**Required action**. Count only the lines of the records that hold "Enable", then give the number without any other words.

Dataset entries section start

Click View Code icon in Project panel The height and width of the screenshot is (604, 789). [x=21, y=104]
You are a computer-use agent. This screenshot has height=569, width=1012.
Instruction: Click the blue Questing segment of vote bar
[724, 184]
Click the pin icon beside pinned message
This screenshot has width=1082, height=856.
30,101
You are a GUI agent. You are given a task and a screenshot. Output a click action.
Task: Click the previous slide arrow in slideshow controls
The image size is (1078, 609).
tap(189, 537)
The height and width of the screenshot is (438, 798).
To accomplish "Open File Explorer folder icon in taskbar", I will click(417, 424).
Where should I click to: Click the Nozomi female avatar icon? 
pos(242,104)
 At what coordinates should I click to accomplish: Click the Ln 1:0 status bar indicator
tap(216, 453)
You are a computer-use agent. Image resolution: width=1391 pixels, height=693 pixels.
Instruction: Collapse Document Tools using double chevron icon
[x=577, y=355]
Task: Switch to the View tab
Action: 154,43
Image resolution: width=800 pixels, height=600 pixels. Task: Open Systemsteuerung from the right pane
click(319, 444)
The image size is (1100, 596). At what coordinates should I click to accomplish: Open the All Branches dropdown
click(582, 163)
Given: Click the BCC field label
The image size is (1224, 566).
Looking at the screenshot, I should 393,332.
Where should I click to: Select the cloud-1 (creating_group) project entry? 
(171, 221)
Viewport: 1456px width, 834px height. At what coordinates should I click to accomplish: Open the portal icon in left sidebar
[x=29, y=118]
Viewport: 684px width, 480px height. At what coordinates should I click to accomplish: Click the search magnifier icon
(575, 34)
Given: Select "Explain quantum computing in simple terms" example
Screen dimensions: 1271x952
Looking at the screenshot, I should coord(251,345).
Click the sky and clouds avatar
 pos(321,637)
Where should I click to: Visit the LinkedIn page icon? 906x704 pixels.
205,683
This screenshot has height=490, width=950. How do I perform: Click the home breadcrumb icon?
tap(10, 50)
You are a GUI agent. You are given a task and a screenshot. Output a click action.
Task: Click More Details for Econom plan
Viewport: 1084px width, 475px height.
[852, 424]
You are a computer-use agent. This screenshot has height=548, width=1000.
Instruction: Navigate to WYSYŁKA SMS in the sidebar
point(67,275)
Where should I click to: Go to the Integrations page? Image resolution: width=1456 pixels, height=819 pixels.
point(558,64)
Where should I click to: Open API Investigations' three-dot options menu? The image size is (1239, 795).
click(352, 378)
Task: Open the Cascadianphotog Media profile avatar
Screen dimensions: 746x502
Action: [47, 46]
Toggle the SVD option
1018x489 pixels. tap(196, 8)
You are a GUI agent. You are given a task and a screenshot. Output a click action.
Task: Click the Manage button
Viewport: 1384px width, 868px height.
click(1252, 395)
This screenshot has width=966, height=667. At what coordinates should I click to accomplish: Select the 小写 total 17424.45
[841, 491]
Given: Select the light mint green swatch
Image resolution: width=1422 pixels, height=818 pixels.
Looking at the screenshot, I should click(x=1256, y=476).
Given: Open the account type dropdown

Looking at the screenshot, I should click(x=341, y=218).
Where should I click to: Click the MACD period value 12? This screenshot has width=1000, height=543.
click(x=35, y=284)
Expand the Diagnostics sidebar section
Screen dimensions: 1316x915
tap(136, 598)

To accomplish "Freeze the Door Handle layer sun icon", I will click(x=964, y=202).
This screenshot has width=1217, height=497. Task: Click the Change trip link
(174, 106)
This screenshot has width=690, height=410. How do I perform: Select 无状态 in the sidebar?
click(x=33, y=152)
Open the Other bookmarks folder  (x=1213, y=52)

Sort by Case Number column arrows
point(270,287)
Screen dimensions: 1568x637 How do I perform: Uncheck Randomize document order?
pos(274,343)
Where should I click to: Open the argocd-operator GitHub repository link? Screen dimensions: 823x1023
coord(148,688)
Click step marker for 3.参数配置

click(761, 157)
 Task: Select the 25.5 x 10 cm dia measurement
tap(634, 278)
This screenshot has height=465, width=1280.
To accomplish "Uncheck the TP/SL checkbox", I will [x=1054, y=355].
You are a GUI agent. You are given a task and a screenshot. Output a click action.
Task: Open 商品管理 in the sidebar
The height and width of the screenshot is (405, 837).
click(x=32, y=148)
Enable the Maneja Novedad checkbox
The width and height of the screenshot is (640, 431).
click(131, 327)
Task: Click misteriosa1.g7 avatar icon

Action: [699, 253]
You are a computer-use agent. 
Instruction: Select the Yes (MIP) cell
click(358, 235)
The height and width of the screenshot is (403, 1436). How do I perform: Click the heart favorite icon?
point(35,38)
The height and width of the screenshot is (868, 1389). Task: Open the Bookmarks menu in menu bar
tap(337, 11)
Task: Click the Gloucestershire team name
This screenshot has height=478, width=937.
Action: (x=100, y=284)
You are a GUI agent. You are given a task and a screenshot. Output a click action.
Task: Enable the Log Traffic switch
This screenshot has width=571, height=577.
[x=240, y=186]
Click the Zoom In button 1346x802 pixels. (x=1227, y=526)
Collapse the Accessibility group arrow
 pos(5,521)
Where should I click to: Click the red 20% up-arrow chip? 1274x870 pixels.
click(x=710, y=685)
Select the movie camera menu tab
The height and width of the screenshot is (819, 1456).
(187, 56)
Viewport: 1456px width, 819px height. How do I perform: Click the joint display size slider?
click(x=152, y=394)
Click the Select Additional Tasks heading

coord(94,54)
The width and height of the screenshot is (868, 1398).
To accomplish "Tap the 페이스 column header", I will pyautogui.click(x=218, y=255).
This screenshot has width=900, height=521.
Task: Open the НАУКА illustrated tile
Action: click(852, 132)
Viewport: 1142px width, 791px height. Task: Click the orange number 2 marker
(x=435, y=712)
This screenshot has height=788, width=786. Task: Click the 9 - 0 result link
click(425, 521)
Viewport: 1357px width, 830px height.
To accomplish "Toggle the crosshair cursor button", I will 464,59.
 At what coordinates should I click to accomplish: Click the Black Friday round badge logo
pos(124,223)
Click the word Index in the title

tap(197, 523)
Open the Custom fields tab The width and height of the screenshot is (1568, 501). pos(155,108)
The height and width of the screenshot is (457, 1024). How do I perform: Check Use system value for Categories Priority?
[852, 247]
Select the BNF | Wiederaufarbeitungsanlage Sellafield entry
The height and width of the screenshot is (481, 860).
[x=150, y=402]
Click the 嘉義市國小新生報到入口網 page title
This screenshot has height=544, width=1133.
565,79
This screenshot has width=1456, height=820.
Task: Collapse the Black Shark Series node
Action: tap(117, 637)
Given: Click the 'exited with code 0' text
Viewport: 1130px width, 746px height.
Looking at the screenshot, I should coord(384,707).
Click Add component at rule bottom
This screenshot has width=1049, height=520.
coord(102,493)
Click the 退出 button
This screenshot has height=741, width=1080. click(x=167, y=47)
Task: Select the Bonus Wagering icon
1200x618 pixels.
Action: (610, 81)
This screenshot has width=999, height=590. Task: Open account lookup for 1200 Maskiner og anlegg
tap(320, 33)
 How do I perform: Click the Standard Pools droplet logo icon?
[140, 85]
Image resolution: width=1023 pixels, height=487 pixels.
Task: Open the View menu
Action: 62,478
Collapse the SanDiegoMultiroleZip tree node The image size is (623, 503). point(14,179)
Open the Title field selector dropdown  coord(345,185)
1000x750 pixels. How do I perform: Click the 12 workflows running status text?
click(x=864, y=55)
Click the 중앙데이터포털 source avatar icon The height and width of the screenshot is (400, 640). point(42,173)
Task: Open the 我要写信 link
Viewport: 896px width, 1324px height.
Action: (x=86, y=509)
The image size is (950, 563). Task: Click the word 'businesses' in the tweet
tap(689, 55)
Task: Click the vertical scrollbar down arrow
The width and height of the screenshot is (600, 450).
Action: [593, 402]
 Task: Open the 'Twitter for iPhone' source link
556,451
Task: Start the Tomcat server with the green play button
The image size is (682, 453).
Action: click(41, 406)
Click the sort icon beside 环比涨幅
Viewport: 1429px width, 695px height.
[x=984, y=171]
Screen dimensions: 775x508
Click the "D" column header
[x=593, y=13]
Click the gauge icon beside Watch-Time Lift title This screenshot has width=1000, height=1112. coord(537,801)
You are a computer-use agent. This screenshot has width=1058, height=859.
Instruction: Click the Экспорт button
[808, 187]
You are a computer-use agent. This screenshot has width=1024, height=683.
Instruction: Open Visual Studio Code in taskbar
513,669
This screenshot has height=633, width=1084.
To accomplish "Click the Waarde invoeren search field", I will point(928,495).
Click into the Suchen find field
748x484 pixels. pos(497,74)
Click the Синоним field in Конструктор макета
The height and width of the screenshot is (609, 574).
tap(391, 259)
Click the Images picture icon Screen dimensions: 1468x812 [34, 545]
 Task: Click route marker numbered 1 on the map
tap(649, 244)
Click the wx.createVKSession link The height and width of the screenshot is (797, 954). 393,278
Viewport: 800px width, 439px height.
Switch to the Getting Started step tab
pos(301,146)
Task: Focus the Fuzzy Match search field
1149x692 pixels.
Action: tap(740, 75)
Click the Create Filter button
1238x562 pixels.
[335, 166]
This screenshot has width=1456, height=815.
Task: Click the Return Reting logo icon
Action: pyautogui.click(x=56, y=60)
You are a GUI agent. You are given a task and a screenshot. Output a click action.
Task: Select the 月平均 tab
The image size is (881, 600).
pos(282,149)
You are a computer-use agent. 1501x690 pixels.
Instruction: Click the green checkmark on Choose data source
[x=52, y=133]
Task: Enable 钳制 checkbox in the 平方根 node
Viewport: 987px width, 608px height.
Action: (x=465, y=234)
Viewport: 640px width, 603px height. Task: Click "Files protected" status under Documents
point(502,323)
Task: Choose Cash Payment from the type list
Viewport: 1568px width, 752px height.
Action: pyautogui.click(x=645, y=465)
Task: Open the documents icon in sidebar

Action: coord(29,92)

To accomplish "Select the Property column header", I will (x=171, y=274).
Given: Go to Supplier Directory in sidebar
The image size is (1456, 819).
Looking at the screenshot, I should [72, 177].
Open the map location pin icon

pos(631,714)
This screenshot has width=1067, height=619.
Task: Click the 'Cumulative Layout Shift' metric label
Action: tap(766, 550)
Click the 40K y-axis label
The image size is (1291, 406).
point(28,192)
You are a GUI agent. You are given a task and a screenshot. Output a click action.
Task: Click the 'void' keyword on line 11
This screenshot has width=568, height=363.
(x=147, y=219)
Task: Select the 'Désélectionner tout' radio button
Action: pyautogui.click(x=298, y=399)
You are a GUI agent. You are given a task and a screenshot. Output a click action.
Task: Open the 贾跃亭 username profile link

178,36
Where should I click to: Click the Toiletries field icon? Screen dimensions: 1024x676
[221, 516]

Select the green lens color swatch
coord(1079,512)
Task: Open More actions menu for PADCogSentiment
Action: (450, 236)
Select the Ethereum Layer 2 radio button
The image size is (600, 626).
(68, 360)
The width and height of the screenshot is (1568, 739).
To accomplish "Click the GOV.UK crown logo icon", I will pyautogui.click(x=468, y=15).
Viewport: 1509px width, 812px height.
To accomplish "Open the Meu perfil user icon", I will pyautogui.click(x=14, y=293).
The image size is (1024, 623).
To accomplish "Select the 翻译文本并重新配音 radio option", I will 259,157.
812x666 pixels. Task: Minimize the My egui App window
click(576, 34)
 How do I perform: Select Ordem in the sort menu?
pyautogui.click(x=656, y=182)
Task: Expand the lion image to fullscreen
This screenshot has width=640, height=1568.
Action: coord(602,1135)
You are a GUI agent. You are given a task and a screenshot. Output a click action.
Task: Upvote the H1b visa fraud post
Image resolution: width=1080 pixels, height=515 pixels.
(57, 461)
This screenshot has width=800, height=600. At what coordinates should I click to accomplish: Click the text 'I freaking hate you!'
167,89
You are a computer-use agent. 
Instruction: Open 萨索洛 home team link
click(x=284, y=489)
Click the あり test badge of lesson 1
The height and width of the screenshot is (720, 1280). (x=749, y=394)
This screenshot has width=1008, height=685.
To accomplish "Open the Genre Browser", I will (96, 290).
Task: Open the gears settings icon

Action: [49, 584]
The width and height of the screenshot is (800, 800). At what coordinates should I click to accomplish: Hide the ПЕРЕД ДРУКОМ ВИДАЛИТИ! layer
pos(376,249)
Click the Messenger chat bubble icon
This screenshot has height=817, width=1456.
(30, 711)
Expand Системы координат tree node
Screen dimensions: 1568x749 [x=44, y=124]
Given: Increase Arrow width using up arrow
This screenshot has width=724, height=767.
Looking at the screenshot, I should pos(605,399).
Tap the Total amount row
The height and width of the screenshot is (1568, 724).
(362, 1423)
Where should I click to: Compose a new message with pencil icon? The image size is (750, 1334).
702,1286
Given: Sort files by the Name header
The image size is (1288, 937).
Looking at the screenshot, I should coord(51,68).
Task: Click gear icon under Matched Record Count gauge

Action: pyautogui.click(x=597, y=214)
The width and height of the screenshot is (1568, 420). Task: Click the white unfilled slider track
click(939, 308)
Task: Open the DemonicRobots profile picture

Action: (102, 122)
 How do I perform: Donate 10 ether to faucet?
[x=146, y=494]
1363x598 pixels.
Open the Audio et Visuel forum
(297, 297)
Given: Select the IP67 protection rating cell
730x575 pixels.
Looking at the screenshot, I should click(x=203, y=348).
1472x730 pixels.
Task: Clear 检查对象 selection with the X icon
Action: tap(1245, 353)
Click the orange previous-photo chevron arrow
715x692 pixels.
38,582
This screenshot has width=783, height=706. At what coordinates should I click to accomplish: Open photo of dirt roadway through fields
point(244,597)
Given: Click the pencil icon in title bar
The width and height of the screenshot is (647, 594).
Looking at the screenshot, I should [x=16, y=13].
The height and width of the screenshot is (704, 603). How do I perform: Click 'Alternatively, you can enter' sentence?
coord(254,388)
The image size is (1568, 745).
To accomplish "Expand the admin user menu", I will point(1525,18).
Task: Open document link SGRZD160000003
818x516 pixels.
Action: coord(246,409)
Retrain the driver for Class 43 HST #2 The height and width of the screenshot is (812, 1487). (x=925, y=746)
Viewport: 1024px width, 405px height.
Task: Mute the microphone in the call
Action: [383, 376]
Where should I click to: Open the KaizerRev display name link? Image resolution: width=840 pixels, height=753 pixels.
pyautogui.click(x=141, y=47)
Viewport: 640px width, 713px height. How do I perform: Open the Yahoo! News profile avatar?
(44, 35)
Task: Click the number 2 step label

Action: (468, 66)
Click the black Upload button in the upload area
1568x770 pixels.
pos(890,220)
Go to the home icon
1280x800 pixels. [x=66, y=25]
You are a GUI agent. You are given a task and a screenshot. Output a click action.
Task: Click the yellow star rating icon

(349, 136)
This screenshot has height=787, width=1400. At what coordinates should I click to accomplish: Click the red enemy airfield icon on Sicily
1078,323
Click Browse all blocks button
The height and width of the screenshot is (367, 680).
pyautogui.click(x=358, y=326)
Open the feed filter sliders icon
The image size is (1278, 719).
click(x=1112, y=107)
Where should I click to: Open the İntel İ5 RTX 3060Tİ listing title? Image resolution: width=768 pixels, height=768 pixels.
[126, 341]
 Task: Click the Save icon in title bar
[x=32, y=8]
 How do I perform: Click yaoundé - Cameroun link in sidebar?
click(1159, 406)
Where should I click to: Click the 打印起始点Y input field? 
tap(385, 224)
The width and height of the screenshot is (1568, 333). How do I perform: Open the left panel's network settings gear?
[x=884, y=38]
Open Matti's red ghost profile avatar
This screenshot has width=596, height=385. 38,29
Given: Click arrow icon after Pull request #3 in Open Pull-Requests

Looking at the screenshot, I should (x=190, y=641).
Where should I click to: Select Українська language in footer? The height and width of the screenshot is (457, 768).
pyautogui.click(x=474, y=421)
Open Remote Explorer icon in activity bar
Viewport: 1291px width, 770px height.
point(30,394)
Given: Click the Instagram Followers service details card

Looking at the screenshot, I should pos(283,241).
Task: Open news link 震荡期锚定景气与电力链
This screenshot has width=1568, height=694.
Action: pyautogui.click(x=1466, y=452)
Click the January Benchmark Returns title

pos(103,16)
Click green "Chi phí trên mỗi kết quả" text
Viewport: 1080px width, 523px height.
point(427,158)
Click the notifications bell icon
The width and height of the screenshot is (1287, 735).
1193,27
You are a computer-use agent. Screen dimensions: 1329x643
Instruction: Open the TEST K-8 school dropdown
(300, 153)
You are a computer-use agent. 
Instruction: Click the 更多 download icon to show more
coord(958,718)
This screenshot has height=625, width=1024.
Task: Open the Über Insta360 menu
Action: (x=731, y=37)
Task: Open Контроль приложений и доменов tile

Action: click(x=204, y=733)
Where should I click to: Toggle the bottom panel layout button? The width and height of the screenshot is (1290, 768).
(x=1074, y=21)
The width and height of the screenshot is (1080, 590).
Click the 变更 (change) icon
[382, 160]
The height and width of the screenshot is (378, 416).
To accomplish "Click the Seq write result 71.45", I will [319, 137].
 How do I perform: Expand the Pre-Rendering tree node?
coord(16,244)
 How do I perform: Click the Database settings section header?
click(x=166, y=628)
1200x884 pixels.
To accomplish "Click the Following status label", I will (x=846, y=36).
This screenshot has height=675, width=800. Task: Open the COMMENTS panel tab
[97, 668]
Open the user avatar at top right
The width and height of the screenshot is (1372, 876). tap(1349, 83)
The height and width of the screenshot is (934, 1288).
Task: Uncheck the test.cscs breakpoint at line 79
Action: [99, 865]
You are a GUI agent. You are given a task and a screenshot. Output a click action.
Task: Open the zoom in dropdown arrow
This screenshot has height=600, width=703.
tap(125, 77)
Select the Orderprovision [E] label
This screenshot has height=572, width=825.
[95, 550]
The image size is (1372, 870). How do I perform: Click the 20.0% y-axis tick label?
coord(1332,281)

Dataset entries section end

**Result of this exercise**. 3